Extracted entries START
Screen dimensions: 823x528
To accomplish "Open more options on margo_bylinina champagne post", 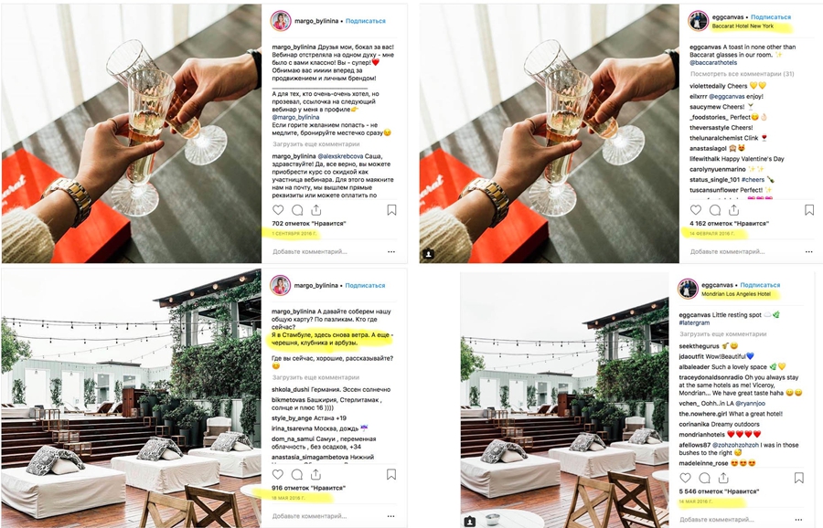I will pos(391,252).
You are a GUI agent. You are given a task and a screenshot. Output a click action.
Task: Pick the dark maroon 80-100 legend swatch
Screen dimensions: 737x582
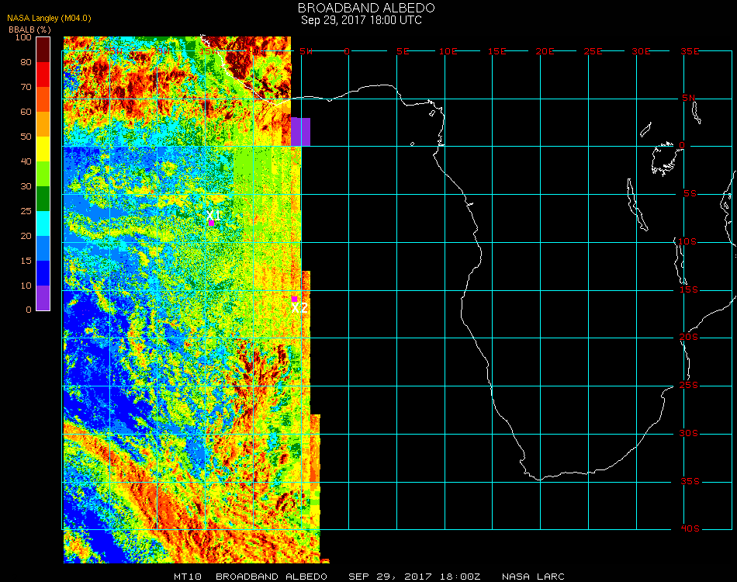click(43, 49)
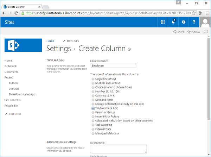Select the Single line of text option

pos(93,79)
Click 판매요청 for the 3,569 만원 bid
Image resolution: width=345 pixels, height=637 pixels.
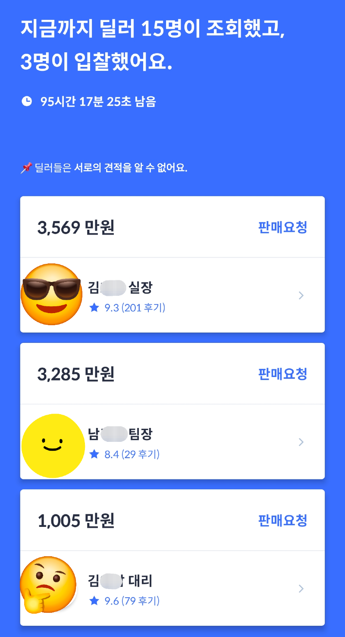pyautogui.click(x=282, y=227)
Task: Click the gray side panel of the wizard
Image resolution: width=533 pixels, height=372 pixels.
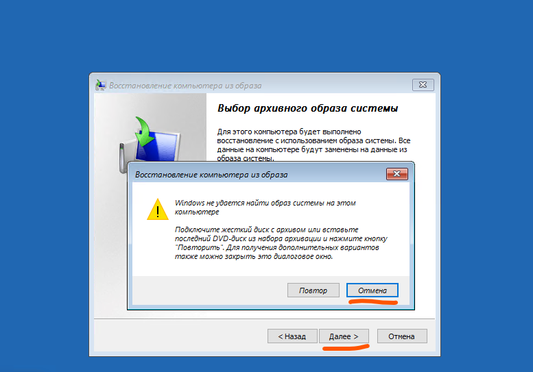Action: pos(109,238)
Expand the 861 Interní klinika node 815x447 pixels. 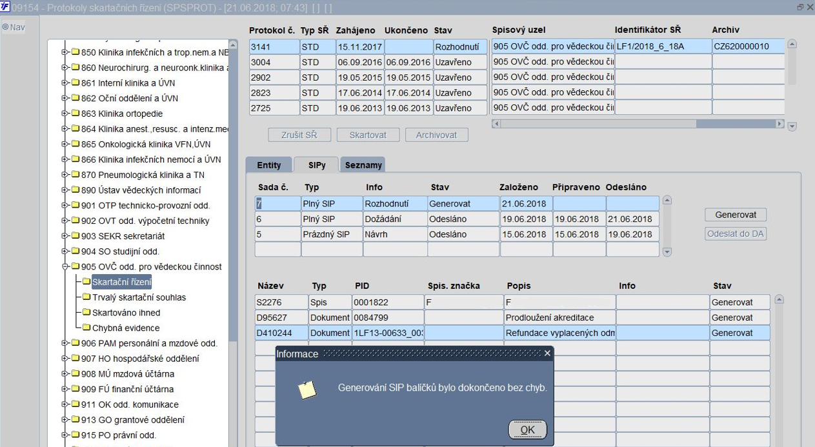click(65, 83)
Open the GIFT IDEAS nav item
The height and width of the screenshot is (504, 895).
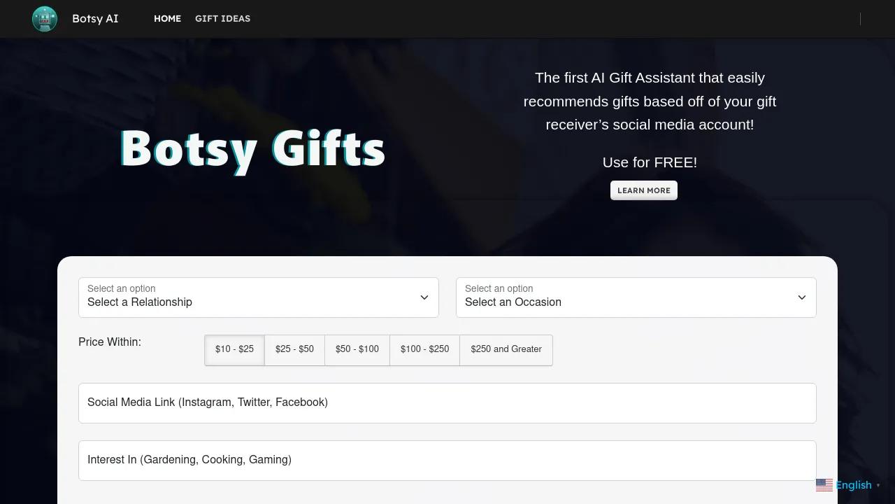[x=222, y=19]
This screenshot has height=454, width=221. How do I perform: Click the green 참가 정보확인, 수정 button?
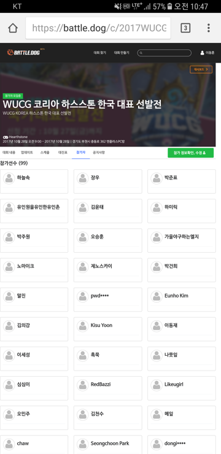[x=190, y=153]
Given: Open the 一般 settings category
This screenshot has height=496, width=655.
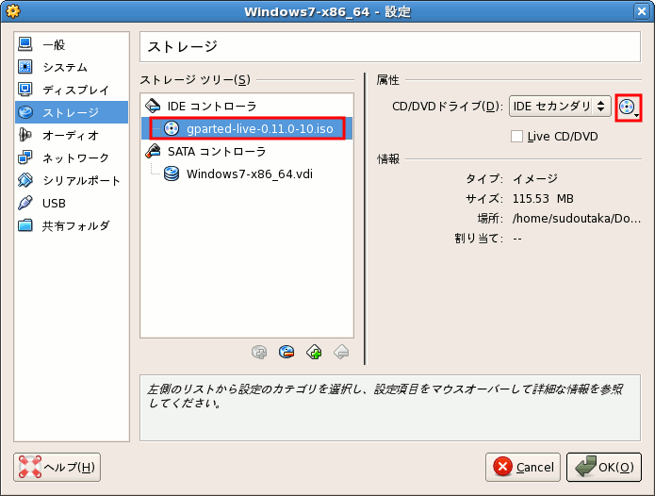Looking at the screenshot, I should click(54, 44).
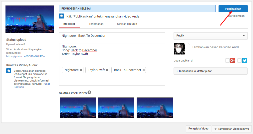Switch to the Terjemahan tab
This screenshot has height=134, width=253.
coord(96,24)
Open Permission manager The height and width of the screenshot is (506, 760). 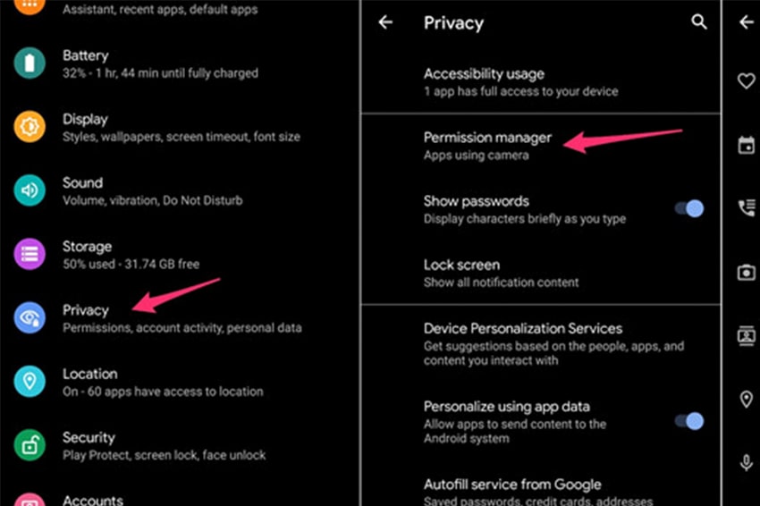(x=541, y=146)
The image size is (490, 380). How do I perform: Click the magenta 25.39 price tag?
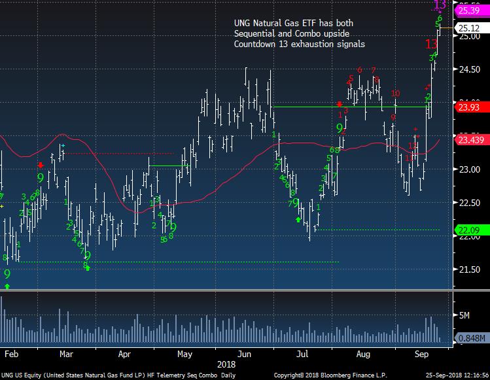pyautogui.click(x=470, y=11)
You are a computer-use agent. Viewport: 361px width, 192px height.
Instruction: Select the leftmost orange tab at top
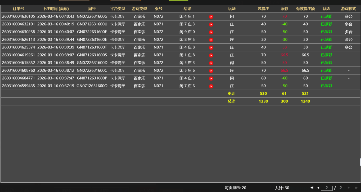point(74,1)
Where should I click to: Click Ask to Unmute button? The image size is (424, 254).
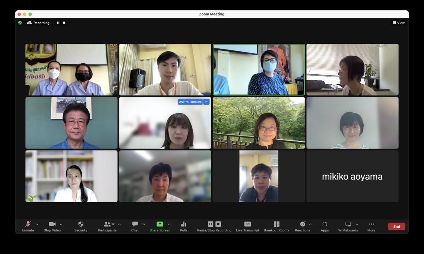click(190, 102)
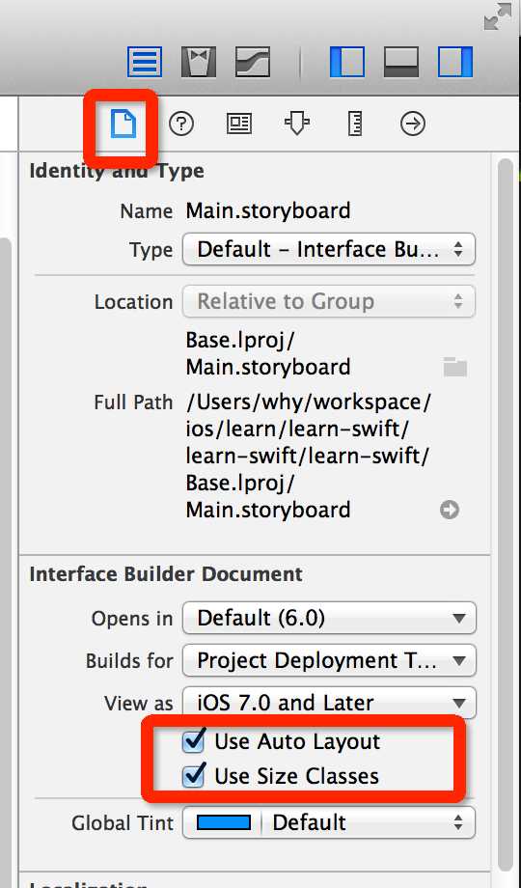Open the Quick Help inspector
The image size is (521, 888).
click(x=181, y=124)
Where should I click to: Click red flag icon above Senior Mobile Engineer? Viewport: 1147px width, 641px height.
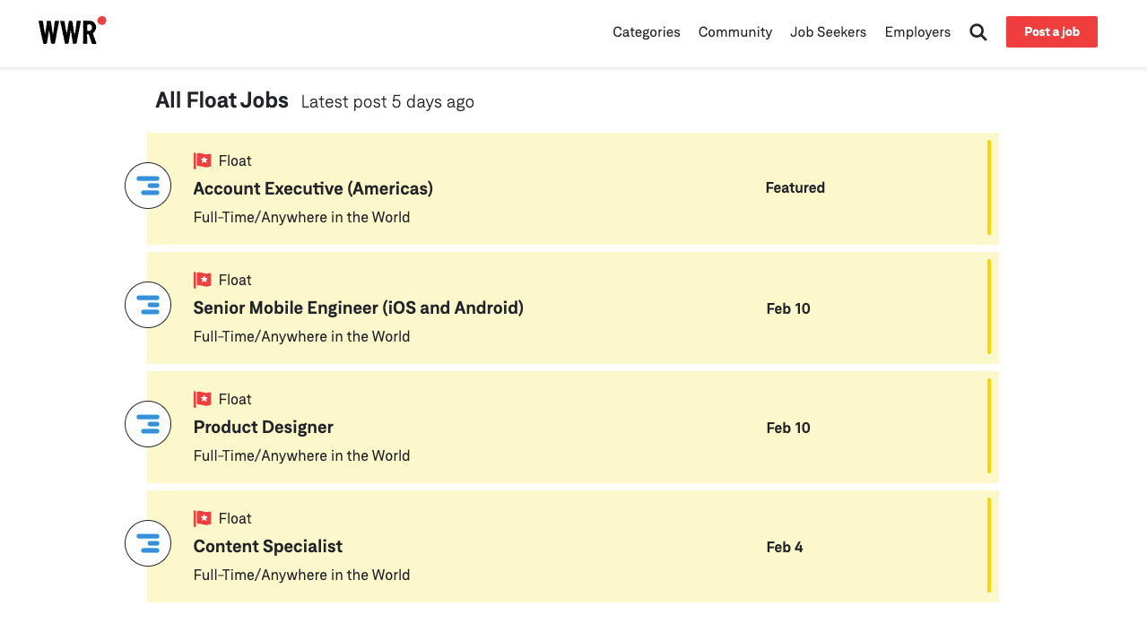pos(203,280)

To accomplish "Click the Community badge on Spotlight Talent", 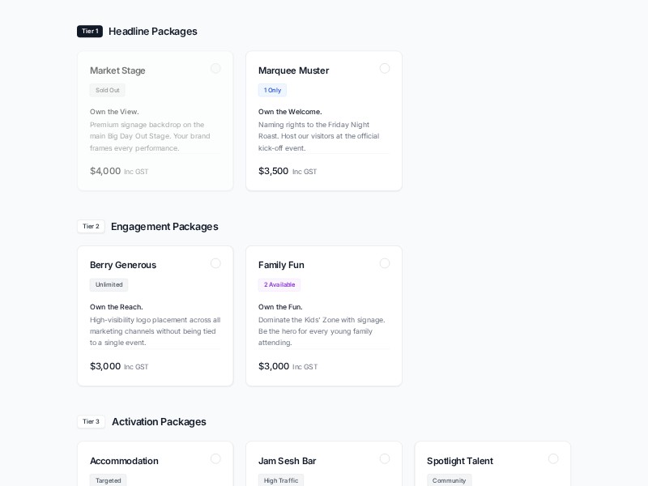I will coord(450,480).
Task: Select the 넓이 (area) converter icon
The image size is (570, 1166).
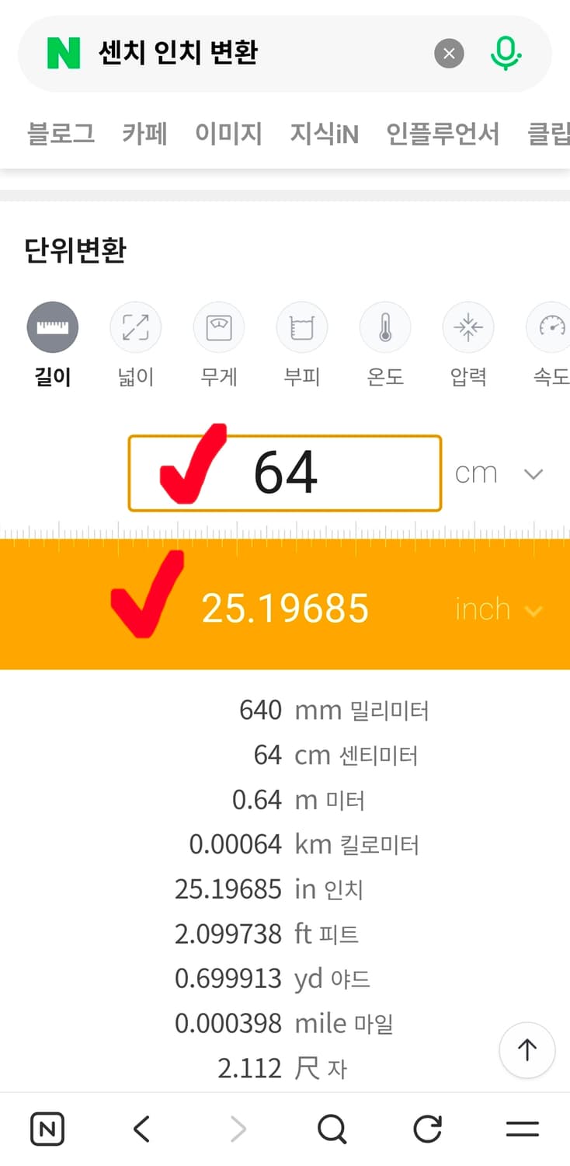Action: coord(136,326)
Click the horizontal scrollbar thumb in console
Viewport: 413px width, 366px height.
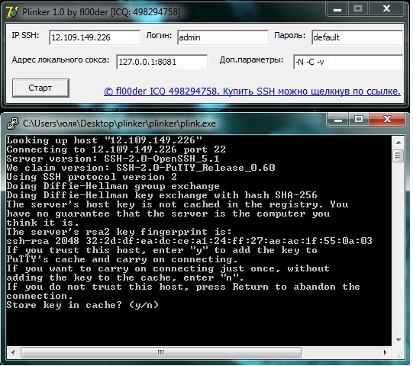click(x=161, y=352)
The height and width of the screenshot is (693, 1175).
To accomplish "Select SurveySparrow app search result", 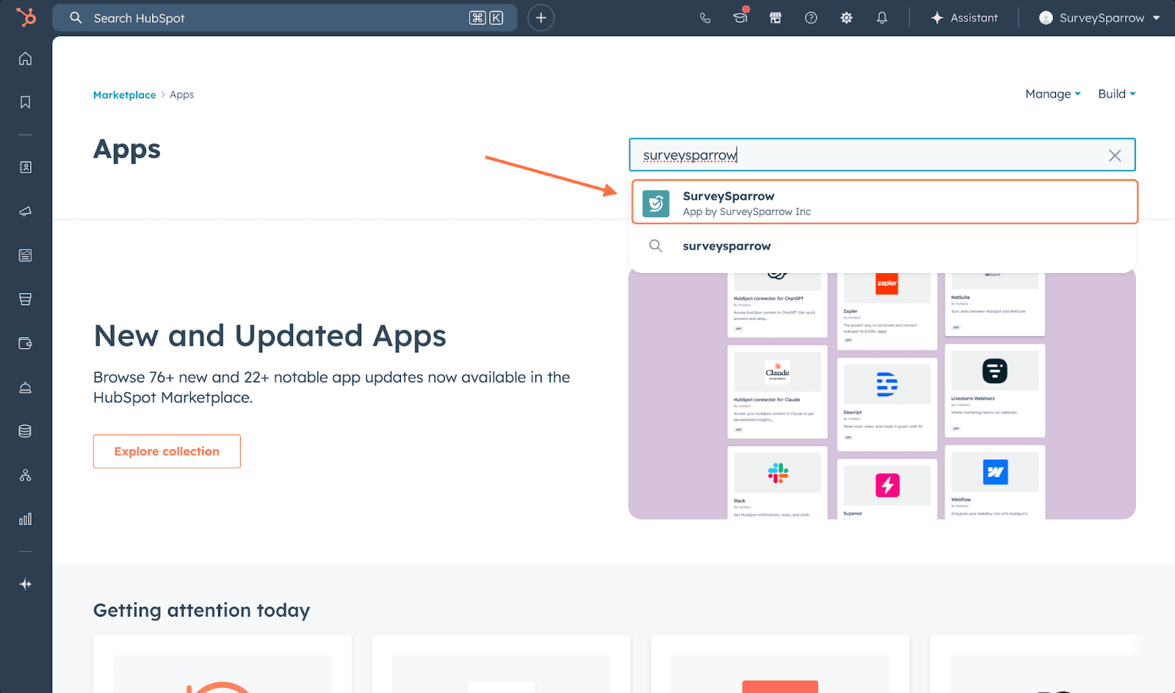I will pyautogui.click(x=884, y=203).
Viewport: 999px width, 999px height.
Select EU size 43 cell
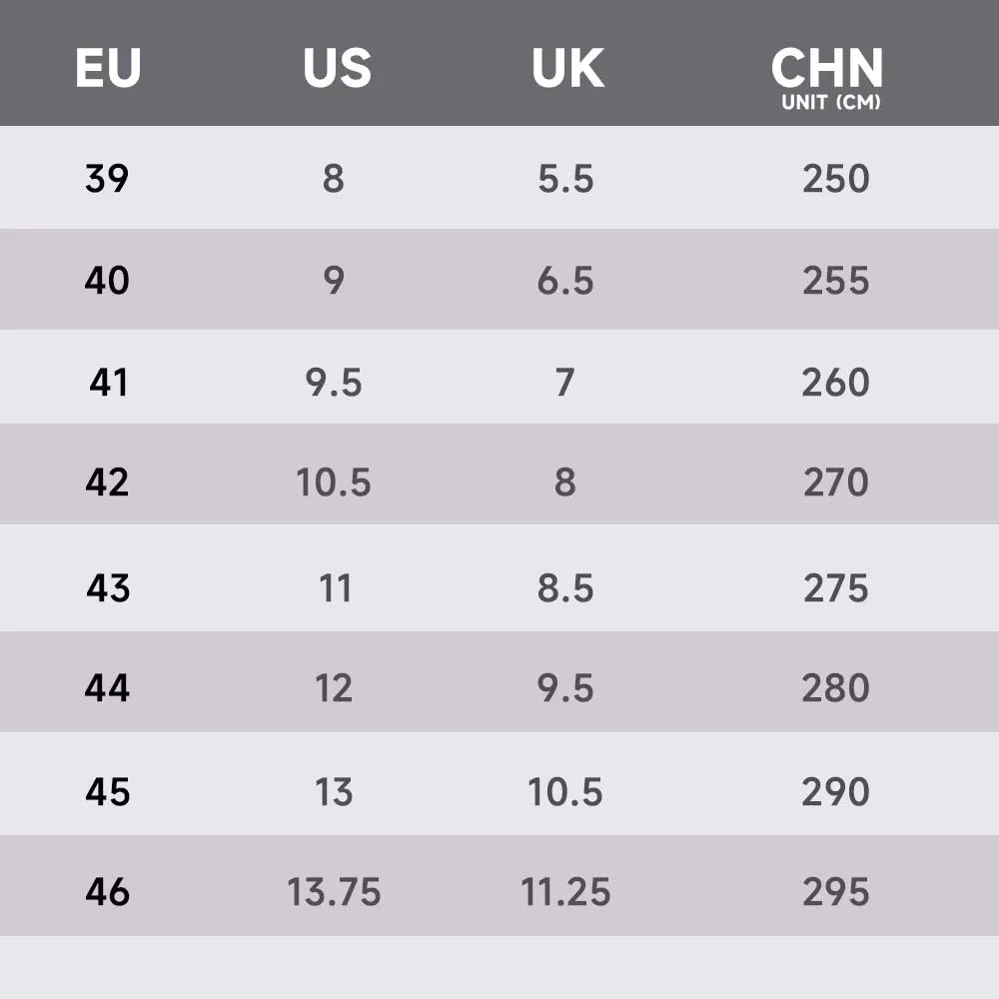[x=108, y=587]
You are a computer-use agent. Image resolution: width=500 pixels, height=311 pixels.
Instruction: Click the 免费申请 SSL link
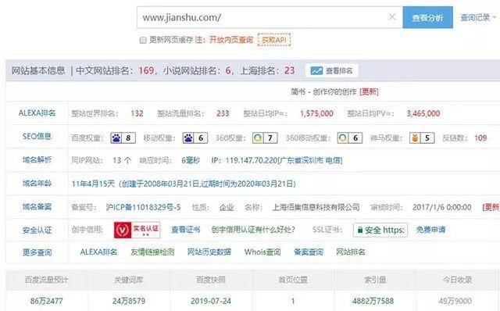coord(430,230)
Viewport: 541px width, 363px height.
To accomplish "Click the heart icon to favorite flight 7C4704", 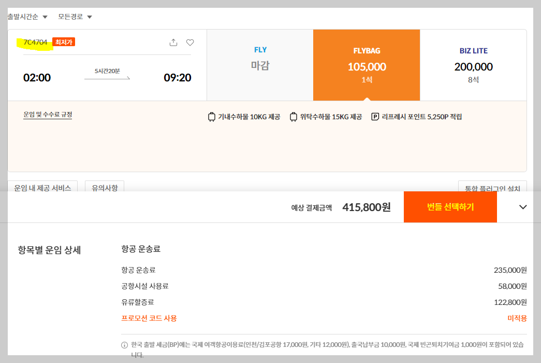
Extracted entries END
**About this task**
Scan the entries above for the word "computer". Report the lines that hold it.

**Response box**
You are a computer-use agent. Viewport: 361px width, 192px height.
You are a computer-use agent. Image resolution: width=500 pixels, height=311 pixels.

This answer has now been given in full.